- Location: Pushmataha County, Oklahoma
- Coordinates: 34°32′35″N 95°18′34″W﻿ / ﻿34.54306°N 95.30944°W
- Type: Reservoir
- Primary inflows: Peal Creek
- Basin countries: United States
- First flooded: 1935
- Surface area: 66 acres (0.27 km^{2})
- Water volume: 953 acre-feet (1,176,000 m^{3})
- Shore length^{1}: 2 miles (3.2 km)
- Surface elevation: 665 feet (203 m)
- Settlements: Clayton, Oklahoma

= Clayton Lake =

Reservoir in Oklahoma, United States

Clayton Lake is a small recreational lake in Pushmataha County, Oklahoma. It is located 5 miles south of Clayton, Oklahoma.

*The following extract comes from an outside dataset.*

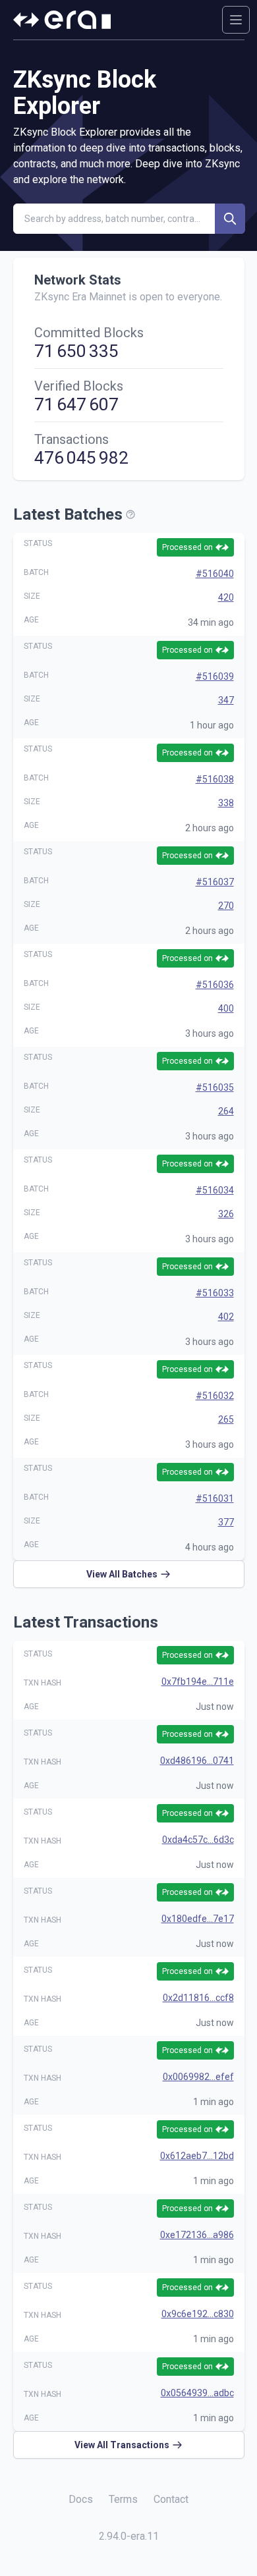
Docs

The lake, which was built in 1935, impounds the waters of Peal Creek. It is operated as Clayton Lake State Park by the State of Oklahoma. The state park offers rental cabins, tent and RV campsites, picnic tables and shelters, comfort stations with showers, boat ramps, ADA accessible fishing dock, playground, hiking trails and swim beach. It is a popular fishing and camping spot due to its scenic location nestled among the Kiamichi Mountains, surrounded by pine tree forests.

Clayton Lake comprises 66 acre of area and 2 miles of shoreline. Normal pool elevation is 665 ft above sea level. Its normal holding capacity is 953 acre.ft.